For now, Daisuke says, the bakery is only using flour from wheat, although there are ideas in the pipeline for introducing recipes made with rice flour. To make the sweet dough, the flour is mixed by machine, adding yeast, milk and sugar. For a croissant dough, this would typically be mixed for around five minutes, but the sweet dough is mixed for 27 minutes. ‘More mixing, creates more gluten, which makes the dough softer,’ explains Daisuke.
Following the mixing, the dough is left to proof for 40 minutes. It is then ‘punched’, which involves folding it over to knock the air out. After a further 30 minutes of proofing, the dough is divided into portion-sized balls and placed in the chiller. Since yeast dies at approximately -10°C, at O°C, the dough continues to proof very slowly in the chiller. For the croissants, this means the butter is allowed to absorb and integrate more thoroughly into the dough. This technique of slow proof, Daisuke tells us, is a very old, artisanal French baking technique that the Japanese have resurrected and adopted.

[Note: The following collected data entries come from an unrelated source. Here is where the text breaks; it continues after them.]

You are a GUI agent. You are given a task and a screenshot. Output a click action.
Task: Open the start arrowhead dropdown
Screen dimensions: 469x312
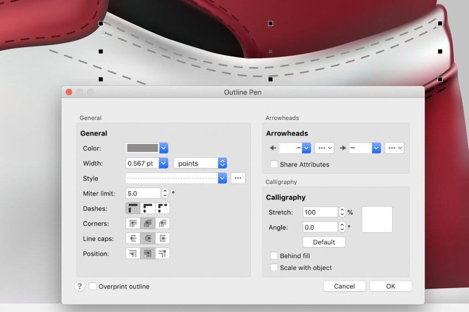pyautogui.click(x=306, y=148)
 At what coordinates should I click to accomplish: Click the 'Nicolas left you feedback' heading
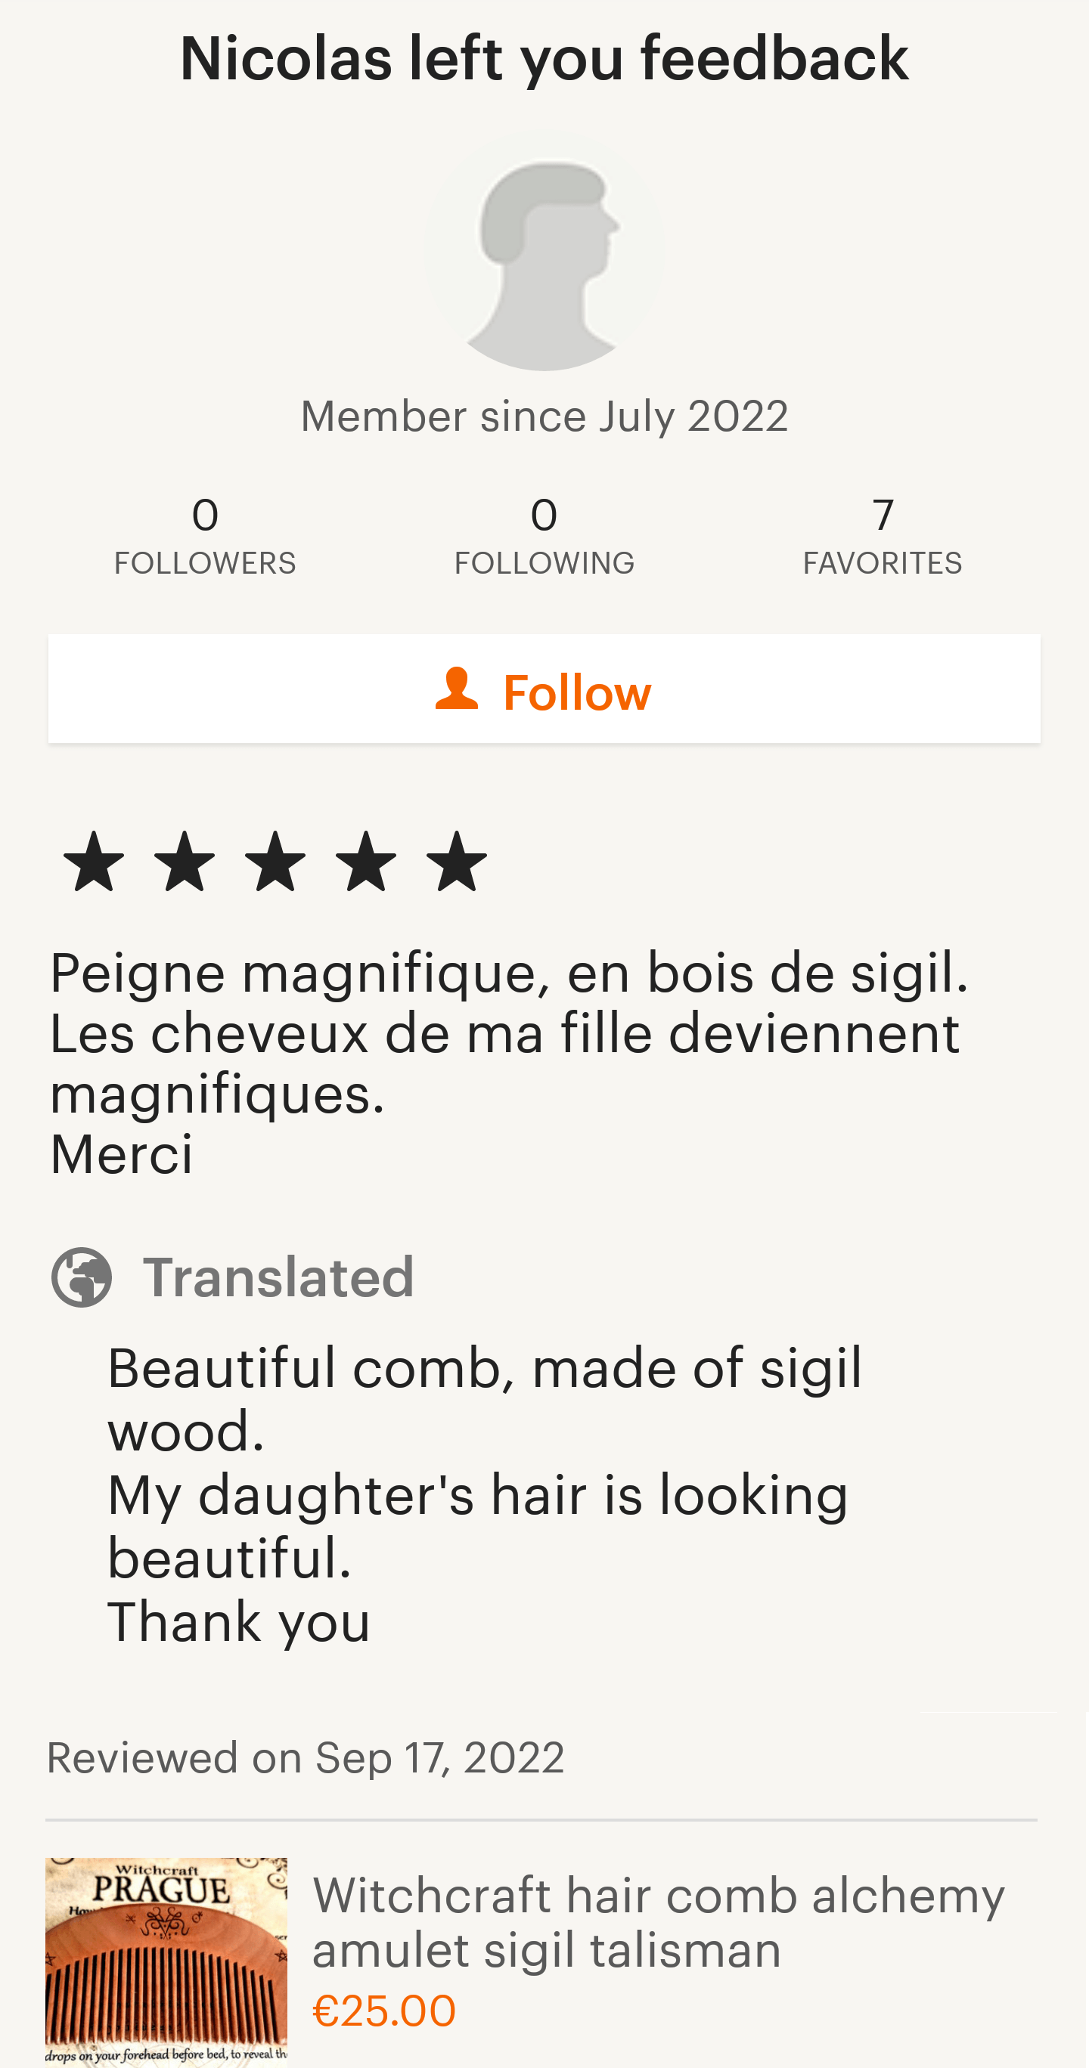544,59
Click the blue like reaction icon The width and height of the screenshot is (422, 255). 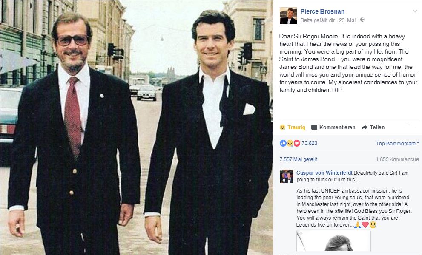(x=283, y=143)
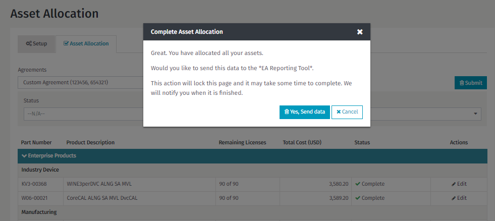Edit the CoreCAL ALNG SA MVL row

tap(459, 198)

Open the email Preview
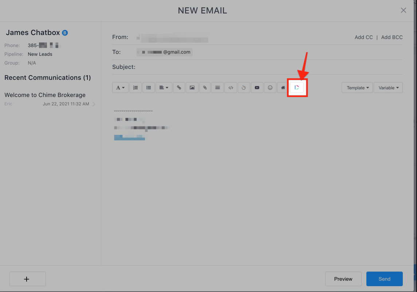[x=343, y=279]
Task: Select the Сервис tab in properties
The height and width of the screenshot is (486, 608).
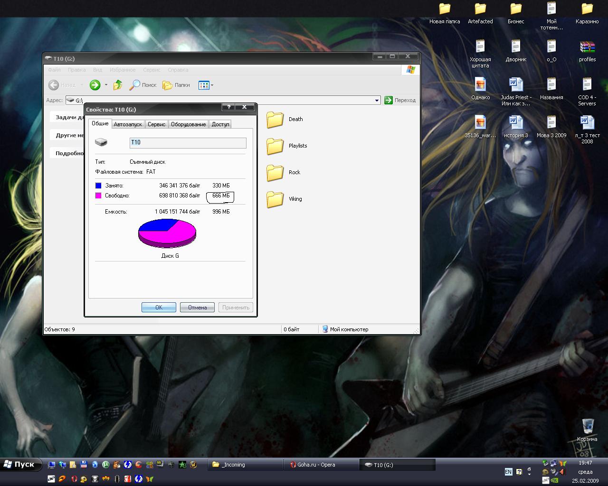Action: (x=156, y=124)
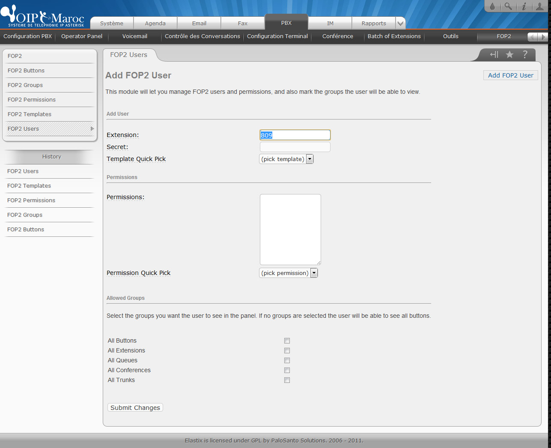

The result is the structure and texture of the croissants is flaky and finely layered.
‘We bake three times a day, so when the customers come, they can always have something fresh,’ says Daisuke. To achieve this, the portioned dough can be taken out of the chiller in small batches throughout the day. The dough is then shaped. For the melon buns, the dough is rolled into balls and topped with a flat circle of biscuit dough (or ‘melon shu’ as Daisuke names it), which is made with sugar, flour, egg and butter. The buns are dusted lightly in sugar. Then, using a little plastic grid, the biscuit dough is scored with a lattice pattern, which gives the buns their melon-like appearance. The buns are then ready for the second proofing, but are not placed in the usual proofing machine, since they need a low humidity due to the biscuit on top, which has to be dry.
In the case of Kitty, Totoro and the red bean paste buns, the dough is rolled into flat circles and then stuffed with chocolate custard and red bean paste respectively (both hand-made, in-house), using a spatula-like tool called an ‘ambera’ that is imported from Japan. They are weighed to check that the total of dough and filling is uniform for each one.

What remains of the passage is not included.